• What you are asked to do
Your copy of the data should match it exactly, except that the pictures are gone.

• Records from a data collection
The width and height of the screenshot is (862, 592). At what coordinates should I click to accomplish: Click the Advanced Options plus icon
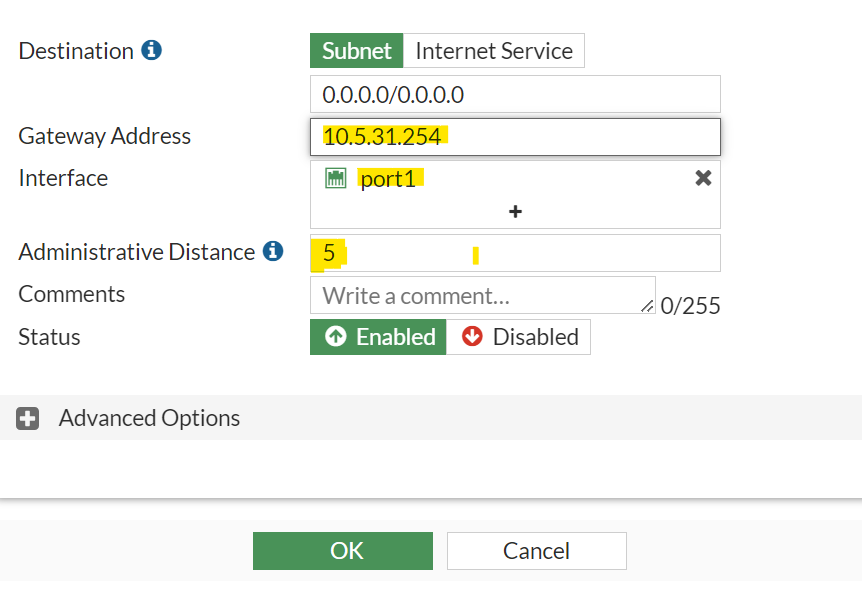28,418
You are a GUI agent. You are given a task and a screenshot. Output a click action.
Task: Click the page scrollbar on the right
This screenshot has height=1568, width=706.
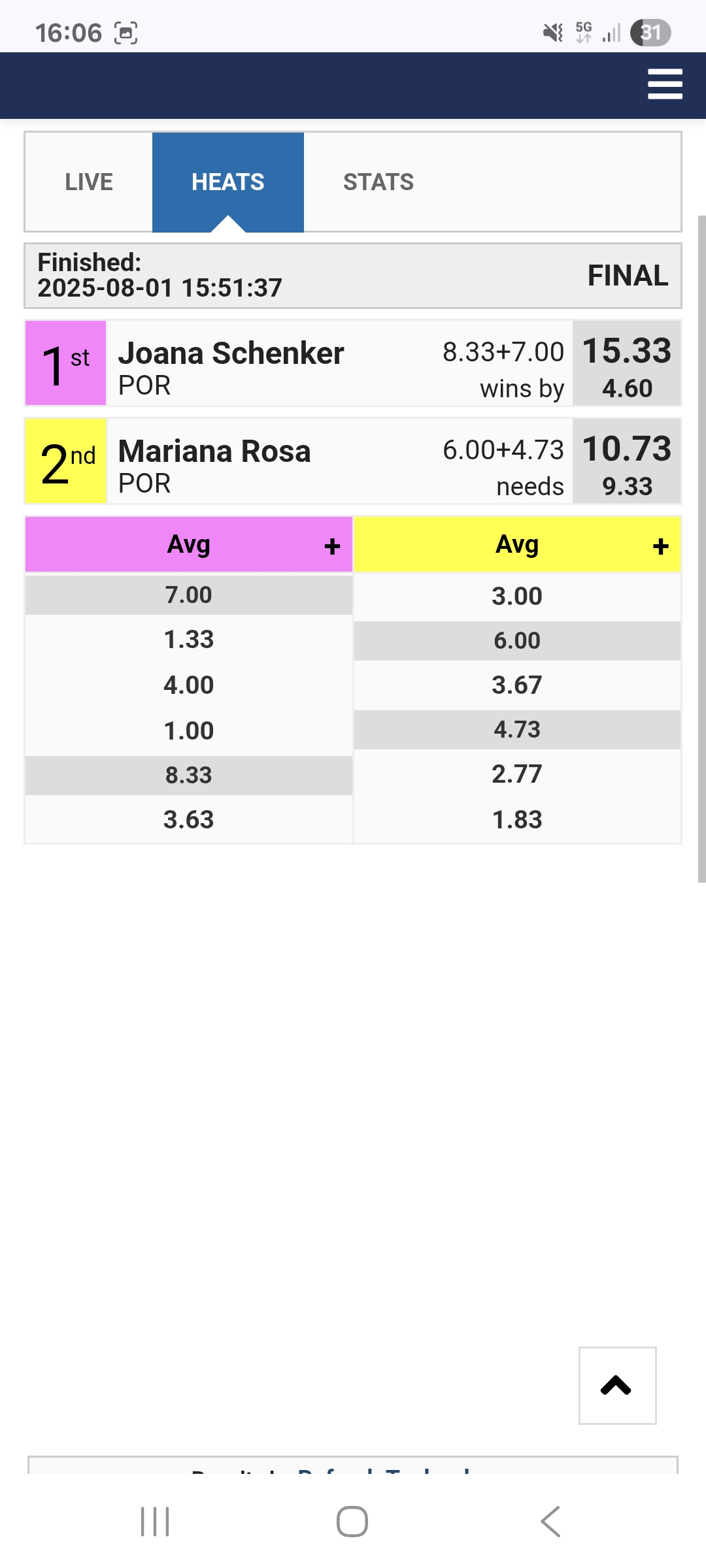pos(701,549)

• Solution to this task
The width and height of the screenshot is (862, 592). At what coordinates should I click to accomplish: Click the Advanced Options plus icon
28,418
You are a GUI agent. You are given a task and a screenshot. Output a click action.
Task: Click the page scrollbar on the right
This screenshot has height=1568, width=706.
pos(701,549)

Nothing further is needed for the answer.